▶ CONSEGNA
Ricopia senza modifiche il brano della recensione del film riportata più sotto che comincia con "Isabella, trasferita a" e finisce con "sulla sua anima.".

Isabella, trasferita a Roma per studiare il fenomeno degli esorcismi, fa conoscenza con due preti che utilizzano per questa pratica una sofisticata attrezzatura medica. Grazie a loro assisterà, rimanendone assai turbata, al primo esorcismo della sua vita. La “gita” romana ha però un doppio fine, Isabella è infatti intenzionata a fare luce sulla vita di sua madre, ricoverata in un ospedale psichiatrico per aver, vent’anni prima, assassinato brutalmente tre persone, proprio durante un tentativo di esorcismo. L’incontro con la figura materna permetterà a Isabella di scoprire la verità: la madre è stata effettivamente vittima di una possessione e gli effetti sono ancora visibili sul suo corpo, dove abbondano le ferite, e sulla sua anima.

L’altra faccia del diavolo

Giudizio sul film

Nel prologo del film assistiamo a un found footage come espediente per l’avvio della trama. Nelle scene iniziali, che fanno molto omaggio a “Non aprite quella porta” e al finale di “Rec”, per la componente religiosa, ci viene svelato un triplice ed efferato omicidio con tanto di visuale delle vittime. In seguito facciamo la conoscenza di Isabella Rossi e assistiamo ad alcune false testimonianze su sua madre, Maria. Anche in questo caso la sensazione di déjà vu è fortissima (su tutti, “The Blair Witch Project”) e vengono meno le speranze – già flebili – di assistere a qualcosa di nuovo. Evidentemente la trilogia di “Paranormal Activity” è in questo caso sintomatica di un cinema di genere ancora vivo con il pubblico – apparentemente – affascinato da pellicole di fiction “spacciate” per documentari.

Peccato che il film di Brent Hell non aggiunga nulla al filone, la costruzione narrativa è routinizzata, gli eventi narrati nel film sono piuttosto noiosi e i personaggi piatti. Il film fatica a entrare nella sua fase cruciale perdendosi dietro a lungaggini  incomprensibili (addirittura viene mostrato il viaggio aereo della ragazza verso Roma).  La fase esorcistica viene raggiunta troppo tardi e non spaventa, o meglio, non sarà motivo di incubo per lo spettatore, nonostante alcune situazioni che lasciano un senso di disagio (su tutte la fanciulla rannicchiata su se stessa con un angosciante sottofondo sonoro delle sue ossa scricchiolanti).

▶ DATI DISPONIBILI
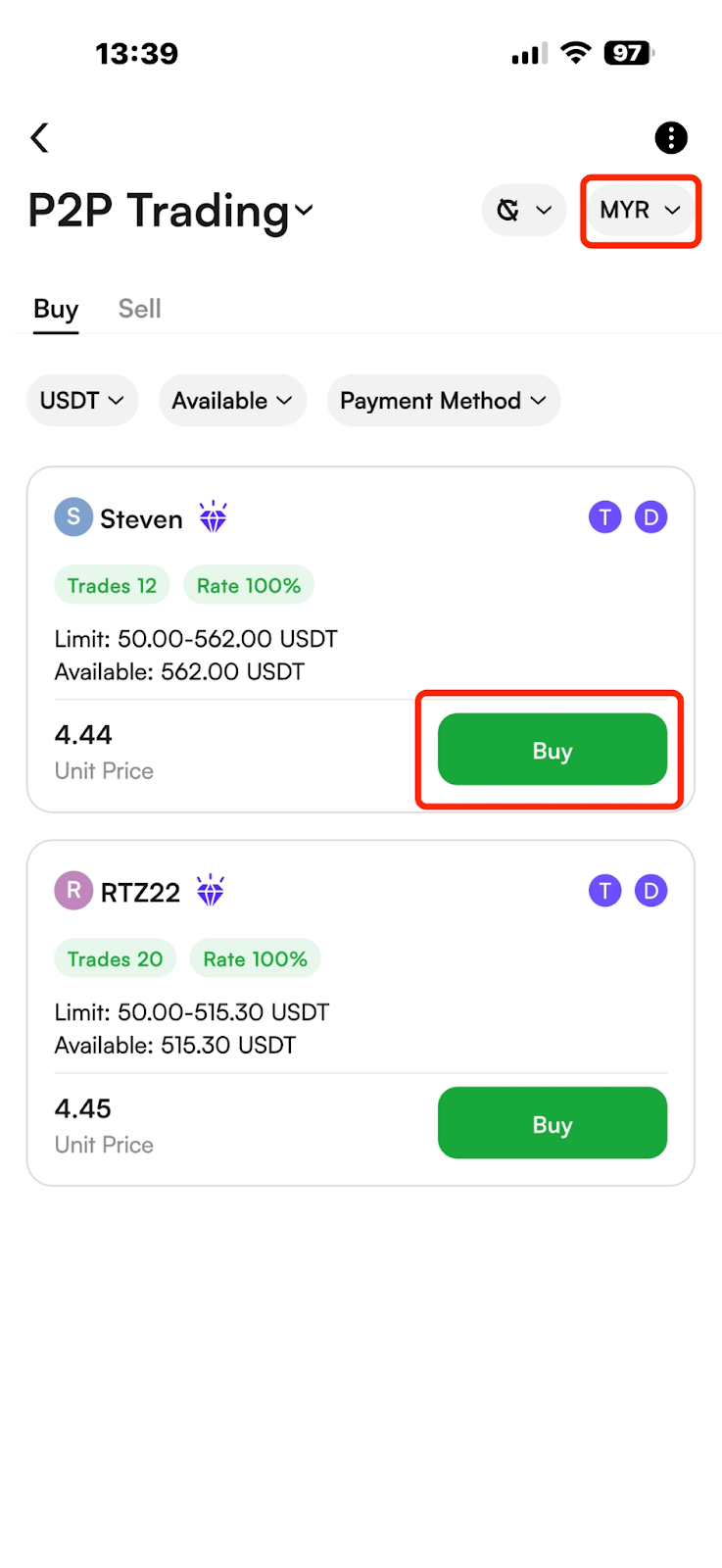722x1568 pixels.
Task: Tap RTZ22's R avatar
Action: [73, 891]
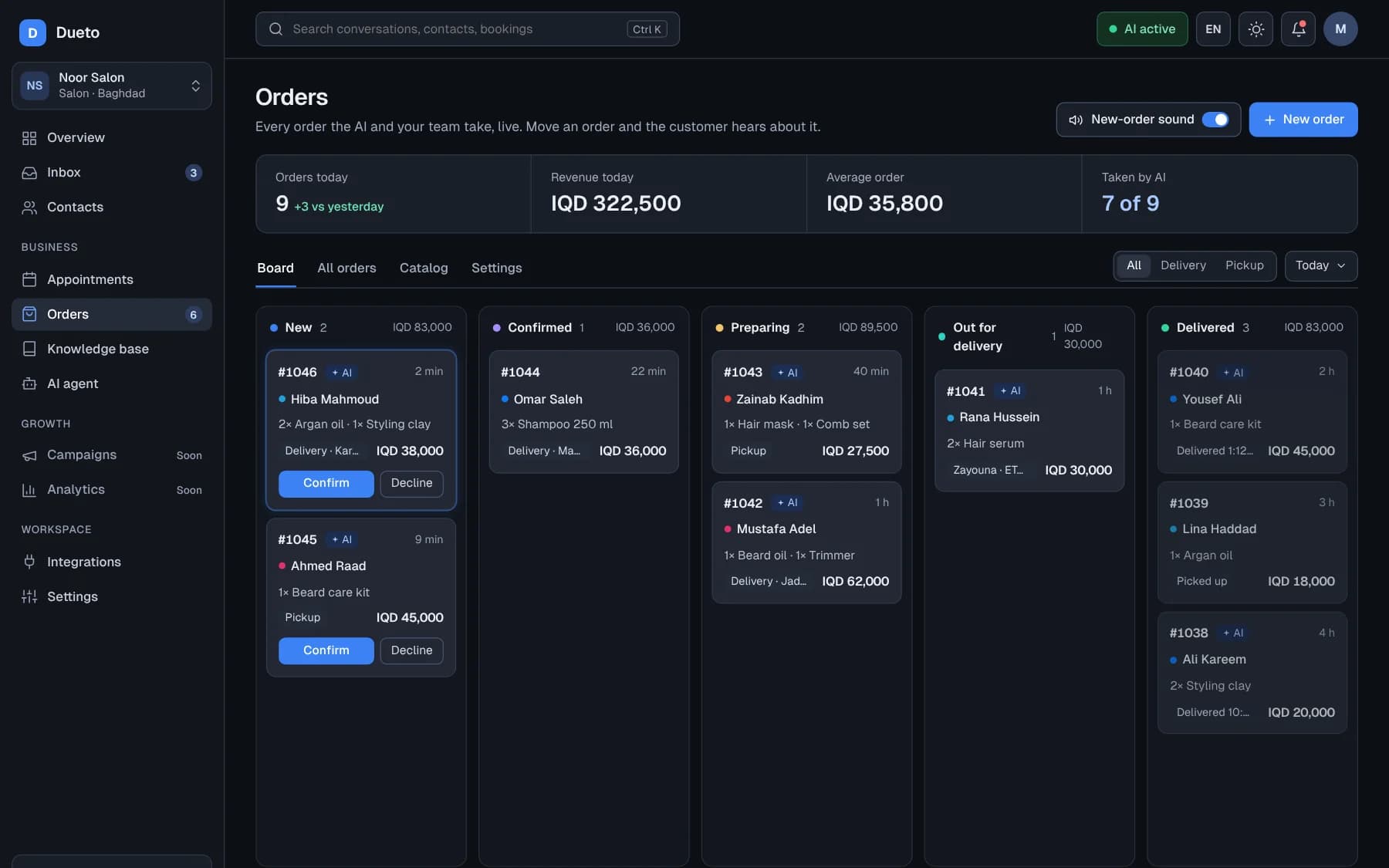This screenshot has height=868, width=1389.
Task: Confirm order #1046 for Hiba Mahmoud
Action: click(326, 483)
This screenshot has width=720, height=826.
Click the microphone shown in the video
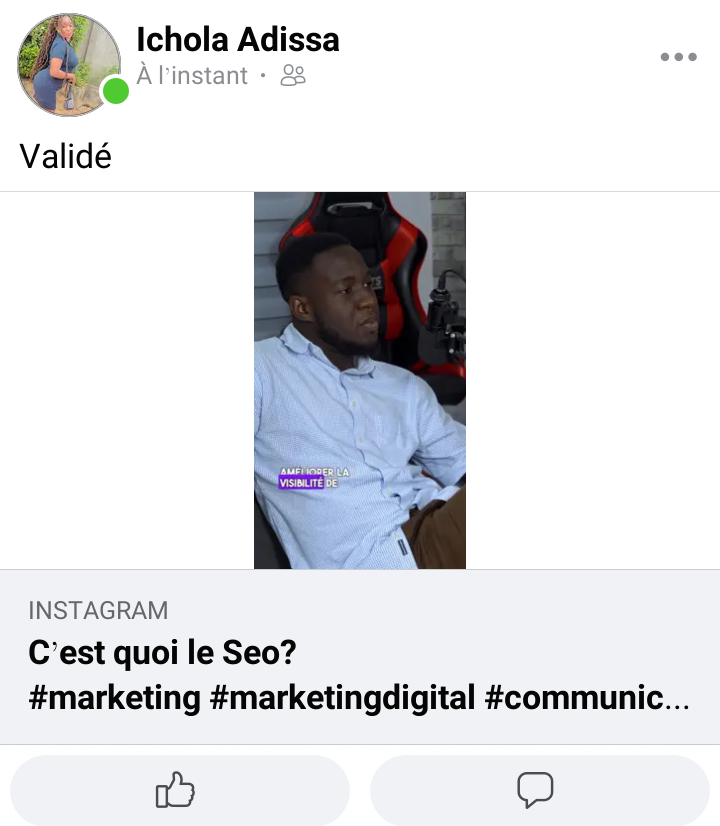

▶ RISPOSTA SCRITTA
Isabella, trasferita a Roma per studiare il fenomeno degli esorcismi, fa conoscenza con due preti che utilizzano per questa pratica una sofisticata attrezzatura medica. Grazie a loro assisterà, rimanendone assai turbata, al primo esorcismo della sua vita. La “gita” romana ha però un doppio fine, Isabella è infatti intenzionata a fare luce sulla vita di sua madre, ricoverata in un ospedale psichiatrico per aver, vent’anni prima, assassinato brutalmente tre persone, proprio durante un tentativo di esorcismo. L’incontro con la figura materna permetterà a Isabella di scoprire la verità: la madre è stata effettivamente vittima di una possessione e gli effetti sono ancora visibili sul suo corpo, dove abbondano le ferite, e sulla sua anima.